What you are asked to do
Show all lines containing "browser" from the data below.

Record excerpts
● ● ● ● ●
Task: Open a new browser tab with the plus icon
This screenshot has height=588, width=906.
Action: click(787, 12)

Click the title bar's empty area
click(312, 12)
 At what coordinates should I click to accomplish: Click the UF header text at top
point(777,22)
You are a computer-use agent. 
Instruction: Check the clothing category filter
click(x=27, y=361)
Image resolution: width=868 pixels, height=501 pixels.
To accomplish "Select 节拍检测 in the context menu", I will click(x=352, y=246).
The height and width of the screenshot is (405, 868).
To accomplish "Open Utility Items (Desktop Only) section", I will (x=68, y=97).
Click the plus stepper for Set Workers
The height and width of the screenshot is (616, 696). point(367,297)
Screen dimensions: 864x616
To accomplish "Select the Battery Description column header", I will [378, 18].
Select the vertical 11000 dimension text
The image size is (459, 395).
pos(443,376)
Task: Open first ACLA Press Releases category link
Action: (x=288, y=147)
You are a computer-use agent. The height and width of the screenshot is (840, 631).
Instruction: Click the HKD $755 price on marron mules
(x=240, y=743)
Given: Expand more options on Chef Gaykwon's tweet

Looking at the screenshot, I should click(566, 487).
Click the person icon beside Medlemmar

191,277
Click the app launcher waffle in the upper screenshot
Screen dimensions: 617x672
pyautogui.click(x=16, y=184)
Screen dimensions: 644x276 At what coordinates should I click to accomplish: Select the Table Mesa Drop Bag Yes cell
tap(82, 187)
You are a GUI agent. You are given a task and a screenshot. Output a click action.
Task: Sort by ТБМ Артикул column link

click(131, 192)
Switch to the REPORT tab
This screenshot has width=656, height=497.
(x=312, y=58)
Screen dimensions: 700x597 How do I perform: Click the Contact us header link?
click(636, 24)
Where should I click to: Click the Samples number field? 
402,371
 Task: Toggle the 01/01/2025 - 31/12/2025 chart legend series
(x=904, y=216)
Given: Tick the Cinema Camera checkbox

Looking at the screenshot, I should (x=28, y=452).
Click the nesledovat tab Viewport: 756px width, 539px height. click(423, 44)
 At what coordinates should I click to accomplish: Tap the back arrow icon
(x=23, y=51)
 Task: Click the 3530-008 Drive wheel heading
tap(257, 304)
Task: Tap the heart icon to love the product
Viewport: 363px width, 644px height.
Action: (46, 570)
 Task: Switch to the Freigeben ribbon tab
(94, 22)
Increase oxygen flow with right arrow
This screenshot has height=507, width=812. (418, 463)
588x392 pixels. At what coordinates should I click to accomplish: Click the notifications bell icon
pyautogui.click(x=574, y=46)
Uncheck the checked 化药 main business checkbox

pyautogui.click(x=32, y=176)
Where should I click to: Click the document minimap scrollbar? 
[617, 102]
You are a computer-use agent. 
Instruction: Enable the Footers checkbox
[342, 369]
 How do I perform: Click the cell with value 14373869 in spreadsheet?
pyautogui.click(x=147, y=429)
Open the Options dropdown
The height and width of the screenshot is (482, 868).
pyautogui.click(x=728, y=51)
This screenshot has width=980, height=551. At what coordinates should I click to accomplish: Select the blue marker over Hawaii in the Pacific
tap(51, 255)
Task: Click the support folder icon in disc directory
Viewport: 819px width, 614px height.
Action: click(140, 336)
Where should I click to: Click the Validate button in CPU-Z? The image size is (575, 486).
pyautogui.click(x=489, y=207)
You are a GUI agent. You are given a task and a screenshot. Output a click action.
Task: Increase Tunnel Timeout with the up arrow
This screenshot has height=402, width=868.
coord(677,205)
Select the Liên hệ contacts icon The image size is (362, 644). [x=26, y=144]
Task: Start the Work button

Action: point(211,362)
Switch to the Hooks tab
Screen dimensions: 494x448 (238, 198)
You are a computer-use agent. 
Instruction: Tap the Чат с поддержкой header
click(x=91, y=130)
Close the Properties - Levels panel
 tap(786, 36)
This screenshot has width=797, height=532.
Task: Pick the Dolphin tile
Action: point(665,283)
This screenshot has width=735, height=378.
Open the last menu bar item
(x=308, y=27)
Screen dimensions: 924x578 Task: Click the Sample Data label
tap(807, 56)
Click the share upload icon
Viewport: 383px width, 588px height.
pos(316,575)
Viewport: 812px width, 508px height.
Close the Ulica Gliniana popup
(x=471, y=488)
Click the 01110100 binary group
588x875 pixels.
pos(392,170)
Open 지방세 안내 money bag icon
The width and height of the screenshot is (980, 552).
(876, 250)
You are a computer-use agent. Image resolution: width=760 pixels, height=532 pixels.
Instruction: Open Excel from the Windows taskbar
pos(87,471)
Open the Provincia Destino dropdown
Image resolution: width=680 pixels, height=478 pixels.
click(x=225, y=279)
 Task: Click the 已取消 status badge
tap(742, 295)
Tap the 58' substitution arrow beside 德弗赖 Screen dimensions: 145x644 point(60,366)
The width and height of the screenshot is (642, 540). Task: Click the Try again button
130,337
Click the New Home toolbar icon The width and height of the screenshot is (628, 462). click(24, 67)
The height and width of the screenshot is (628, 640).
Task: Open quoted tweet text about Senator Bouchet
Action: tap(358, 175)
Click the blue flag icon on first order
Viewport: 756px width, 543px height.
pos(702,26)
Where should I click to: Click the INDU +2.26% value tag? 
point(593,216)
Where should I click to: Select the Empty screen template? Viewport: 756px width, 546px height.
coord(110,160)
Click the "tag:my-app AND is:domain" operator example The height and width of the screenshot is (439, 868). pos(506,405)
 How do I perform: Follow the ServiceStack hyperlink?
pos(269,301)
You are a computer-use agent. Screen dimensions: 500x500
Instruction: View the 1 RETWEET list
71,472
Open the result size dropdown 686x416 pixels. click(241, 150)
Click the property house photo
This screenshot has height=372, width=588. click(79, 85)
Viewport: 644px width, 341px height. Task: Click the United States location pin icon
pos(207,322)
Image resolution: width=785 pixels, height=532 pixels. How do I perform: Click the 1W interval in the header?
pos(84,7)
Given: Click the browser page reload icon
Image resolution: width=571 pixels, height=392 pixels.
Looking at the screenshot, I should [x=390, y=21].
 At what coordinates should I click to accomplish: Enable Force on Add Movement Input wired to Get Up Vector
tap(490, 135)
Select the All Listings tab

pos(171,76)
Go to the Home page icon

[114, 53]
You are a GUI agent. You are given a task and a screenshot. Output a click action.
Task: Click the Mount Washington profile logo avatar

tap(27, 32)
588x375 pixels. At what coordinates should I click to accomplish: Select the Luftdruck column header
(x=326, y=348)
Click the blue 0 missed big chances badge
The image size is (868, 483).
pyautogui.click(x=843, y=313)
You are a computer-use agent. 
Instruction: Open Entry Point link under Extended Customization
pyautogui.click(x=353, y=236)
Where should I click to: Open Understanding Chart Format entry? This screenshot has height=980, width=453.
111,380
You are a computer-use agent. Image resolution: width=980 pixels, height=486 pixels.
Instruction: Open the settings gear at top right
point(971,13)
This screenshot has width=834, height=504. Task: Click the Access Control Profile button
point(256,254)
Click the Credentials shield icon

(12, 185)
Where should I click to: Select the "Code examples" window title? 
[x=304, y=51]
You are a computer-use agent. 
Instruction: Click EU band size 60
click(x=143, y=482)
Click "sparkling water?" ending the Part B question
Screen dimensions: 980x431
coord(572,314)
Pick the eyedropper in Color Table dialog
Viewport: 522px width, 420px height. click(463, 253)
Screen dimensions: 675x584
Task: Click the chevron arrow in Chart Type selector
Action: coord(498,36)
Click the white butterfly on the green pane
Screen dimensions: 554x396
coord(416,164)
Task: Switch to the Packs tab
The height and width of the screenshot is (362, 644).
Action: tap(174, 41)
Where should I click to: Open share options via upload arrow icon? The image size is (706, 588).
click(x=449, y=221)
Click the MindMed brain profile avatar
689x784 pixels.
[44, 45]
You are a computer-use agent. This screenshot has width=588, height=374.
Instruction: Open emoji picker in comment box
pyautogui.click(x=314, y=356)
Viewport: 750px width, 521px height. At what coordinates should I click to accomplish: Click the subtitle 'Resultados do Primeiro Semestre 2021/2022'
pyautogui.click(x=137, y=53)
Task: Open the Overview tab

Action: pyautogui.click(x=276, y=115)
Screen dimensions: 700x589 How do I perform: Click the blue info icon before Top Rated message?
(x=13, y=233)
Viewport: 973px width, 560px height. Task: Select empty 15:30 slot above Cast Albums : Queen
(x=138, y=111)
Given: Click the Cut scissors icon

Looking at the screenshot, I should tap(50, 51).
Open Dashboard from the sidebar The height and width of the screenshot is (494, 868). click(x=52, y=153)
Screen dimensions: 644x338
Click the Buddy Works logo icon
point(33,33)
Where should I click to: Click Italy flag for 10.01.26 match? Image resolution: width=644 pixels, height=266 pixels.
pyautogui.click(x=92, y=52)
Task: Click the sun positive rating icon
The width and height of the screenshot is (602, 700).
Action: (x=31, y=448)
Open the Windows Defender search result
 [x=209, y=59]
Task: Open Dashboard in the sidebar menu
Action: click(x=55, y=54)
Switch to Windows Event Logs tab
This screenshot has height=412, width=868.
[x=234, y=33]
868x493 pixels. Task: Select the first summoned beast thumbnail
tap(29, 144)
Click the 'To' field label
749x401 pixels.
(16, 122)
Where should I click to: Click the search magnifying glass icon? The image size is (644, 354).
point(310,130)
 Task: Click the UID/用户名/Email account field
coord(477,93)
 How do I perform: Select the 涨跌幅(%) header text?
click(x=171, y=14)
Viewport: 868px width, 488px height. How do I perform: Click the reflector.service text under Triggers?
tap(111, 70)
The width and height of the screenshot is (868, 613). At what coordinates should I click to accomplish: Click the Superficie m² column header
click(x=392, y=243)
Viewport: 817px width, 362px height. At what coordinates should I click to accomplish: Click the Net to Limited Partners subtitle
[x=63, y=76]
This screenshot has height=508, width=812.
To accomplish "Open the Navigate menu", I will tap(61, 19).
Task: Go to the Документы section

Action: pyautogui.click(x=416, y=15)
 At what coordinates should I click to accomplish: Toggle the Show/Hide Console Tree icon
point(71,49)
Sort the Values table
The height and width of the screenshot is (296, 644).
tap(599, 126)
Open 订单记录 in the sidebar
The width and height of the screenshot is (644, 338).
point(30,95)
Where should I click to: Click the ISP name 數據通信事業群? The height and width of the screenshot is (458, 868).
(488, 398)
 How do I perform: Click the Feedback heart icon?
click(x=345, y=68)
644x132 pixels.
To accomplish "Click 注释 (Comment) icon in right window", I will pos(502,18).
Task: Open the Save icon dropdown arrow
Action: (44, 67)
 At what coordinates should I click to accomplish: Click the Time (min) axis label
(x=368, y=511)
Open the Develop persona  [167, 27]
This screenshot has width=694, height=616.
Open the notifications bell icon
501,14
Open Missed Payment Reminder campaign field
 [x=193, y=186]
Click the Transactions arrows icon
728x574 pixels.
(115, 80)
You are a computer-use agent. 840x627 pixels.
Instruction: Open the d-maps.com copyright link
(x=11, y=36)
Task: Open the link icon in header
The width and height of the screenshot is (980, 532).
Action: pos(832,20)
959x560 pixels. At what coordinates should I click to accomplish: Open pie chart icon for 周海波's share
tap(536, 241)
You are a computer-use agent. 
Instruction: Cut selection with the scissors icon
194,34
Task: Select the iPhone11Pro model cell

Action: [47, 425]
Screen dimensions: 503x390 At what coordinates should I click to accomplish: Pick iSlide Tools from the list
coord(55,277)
● ● ● ● ●
Answer section
Task: Open a new browser tab with the plus icon
Given: Click the browser page reload icon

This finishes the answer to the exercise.